Thats a bummer dude. But, a bunch of seeds would be nice tho. U still have 3 more AI seeds left dont ya?


----------



## superman27nc (Oct 10, 2008)

Bobster said:


> Thats a bummer dude. But, a bunch of seeds would be nice tho. U still have 3 more AI seeds left dont ya?


hey whats up man!..actually I have two left..I germed 3 AI's, planted them, and only 2 came up...dont know why..buts yeah so two is left..but man the AI's that I grew were some stout looking plants..really pretty..the stems started turning purple..but its all good..maybe I will get some nice Blueberry Skunk x AI seeds..and well if that happens maybe the postman might stop by for ya..still living out in the country?.


----------



## superman27nc (Oct 13, 2008)

Alright guys here is an update of some pics for my grow, took a couple of these last night..as of now my blueberry skunk and blueberry skunk x early misty are definitely females..lil hairs are starting to popout but not visible enough in my pics..the one short bushy plant in the front, if you can tell, is my regular early misty plant, it came from a hermie seed so I am experimenting to see how it turns out..I am still keeping my AI male in the right back to pollinate my plants a little for some sweet hybrid seeds..

 



something I noticed that I think is pretty cool, you cant tell in the pic, but is that my last grow the early misty leaf stems starting turning purple, and I noticed in this grow that my regular blueberry skunk has no purple stems what so ever...but my blue berry skunk x early misty plant is tall like the blueberry skunk strain, but its stems are starting to turn purple..anywho..its just neat to see plants from seeds you have bred yourself and to watch the diff. traits each strain holds..I cant wait to throw AI in the mixture


----------



## peacemane420 (Oct 13, 2008)

superman27nc said:


> hey whats up man!..actually I have two left..I germed 3 AI's, planted them, and only 2 came up...dont know why..buts yeah so two is left..but man the AI's that I grew were some stout looking plants..really pretty..the stems started turning purple..but its all good..maybe I will get some nice Blueberry Skunk x AI seeds..and well if that happens maybe the postman might stop by for ya..still living out in the country?.


 
hey! since you had 2 AIs sprouted and one is a male... is the other a female??
man i hope! or are they both males?

mmm BBxAI would be some amazing shit maaaan!!


----------



## peacemane420 (Oct 13, 2008)

oh yea btw beautiful pics!!
they look great


----------



## superman27nc (Oct 13, 2008)

hey peacemane! thanks!..unfortunately both AI's were males, so I already chopped one..man it was a nice looking plant..but I am keeping the other one to pollinate my other plants for seed..so maybe next time i will have some awesome hybrid seeds..we shall see..but I am still excited cause Blueberry Skunk is awesome! and oh yeah..BBxAI would be some sweet bud!


----------



## wyteberrywidow (Oct 13, 2008)

damn sorry to hear the news of 2 ai males..but like you said you will be able to pollinate and make hybrid seeds..why dont you pollinate 1 plant instead of leaving the male in there with all the females.


----------



## peacemane420 (Oct 13, 2008)

aw sorry to hear they were both males =(
yea thats gunna be so tasty!
so when you gunna pollinate?


----------



## superman27nc (Oct 13, 2008)

wyteberrywidow said:


> damn sorry to hear the news of 2 ai males..but like you said you will be able to pollinate and make hybrid seeds..why dont you pollinate 1 plant instead of leaving the male in there with all the females.
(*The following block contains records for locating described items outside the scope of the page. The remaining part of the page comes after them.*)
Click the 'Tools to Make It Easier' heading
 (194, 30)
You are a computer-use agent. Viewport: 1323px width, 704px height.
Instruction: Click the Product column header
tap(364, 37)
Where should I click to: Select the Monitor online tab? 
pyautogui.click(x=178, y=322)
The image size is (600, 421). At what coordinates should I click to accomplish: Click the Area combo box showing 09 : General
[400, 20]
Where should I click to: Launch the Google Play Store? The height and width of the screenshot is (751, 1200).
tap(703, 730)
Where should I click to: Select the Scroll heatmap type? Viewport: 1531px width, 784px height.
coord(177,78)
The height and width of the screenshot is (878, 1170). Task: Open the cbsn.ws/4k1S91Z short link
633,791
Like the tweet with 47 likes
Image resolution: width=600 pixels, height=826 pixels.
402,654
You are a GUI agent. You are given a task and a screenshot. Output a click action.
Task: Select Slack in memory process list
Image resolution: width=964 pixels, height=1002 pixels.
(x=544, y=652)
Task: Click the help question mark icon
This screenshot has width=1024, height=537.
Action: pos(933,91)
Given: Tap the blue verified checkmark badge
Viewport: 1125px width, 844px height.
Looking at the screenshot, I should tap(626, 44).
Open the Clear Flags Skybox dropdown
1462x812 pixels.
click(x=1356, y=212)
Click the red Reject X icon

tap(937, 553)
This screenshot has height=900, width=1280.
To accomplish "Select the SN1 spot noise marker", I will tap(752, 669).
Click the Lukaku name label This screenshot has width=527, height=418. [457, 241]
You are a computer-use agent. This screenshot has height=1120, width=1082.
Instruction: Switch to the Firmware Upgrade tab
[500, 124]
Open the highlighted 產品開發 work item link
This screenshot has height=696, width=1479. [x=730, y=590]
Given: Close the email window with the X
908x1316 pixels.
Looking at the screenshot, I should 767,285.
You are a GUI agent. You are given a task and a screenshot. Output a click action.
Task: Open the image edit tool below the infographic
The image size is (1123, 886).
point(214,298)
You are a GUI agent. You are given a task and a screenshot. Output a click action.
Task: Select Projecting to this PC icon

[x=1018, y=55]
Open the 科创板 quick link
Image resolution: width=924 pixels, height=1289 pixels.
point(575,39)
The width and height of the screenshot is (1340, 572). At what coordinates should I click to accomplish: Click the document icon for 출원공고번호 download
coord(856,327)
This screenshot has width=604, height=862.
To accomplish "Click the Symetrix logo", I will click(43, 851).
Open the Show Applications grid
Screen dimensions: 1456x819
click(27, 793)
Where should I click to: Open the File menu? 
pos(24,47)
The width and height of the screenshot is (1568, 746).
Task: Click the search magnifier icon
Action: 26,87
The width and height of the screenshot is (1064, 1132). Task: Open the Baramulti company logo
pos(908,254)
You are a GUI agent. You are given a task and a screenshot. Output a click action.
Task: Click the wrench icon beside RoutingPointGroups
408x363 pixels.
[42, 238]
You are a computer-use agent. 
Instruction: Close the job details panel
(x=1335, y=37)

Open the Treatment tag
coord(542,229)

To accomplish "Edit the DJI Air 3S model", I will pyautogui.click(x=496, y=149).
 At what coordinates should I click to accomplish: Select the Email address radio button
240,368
well mainly because I only have one grow space and also each of my 3 left is different..one is blueberry skunk fem (from seed I originally ordered), one is a hybrid of blueberry skunk x early misty, and the other is an early misty from seed from my last grow that went hermie (but I got a lot of seeds off that which was cool, so this plant is just an experiment to see if all those seeds are worth keeping...if that plant goes hermie too I will just trash those seeds..but if not..heck yeah..the bud I got off of that hermie plant was an ok high..but its so soft and fluffy and smells like dirt..so needless to say most of it is still in the jar)

I figure AI is such a good strain that it will be worth to mix all those...besides I am only going to keep it in there for another week or so...once there are enough beginner pistols to catch some pollen on each plant I will take it out..I have two exhaust fans..that way I can have a few handful of seeds..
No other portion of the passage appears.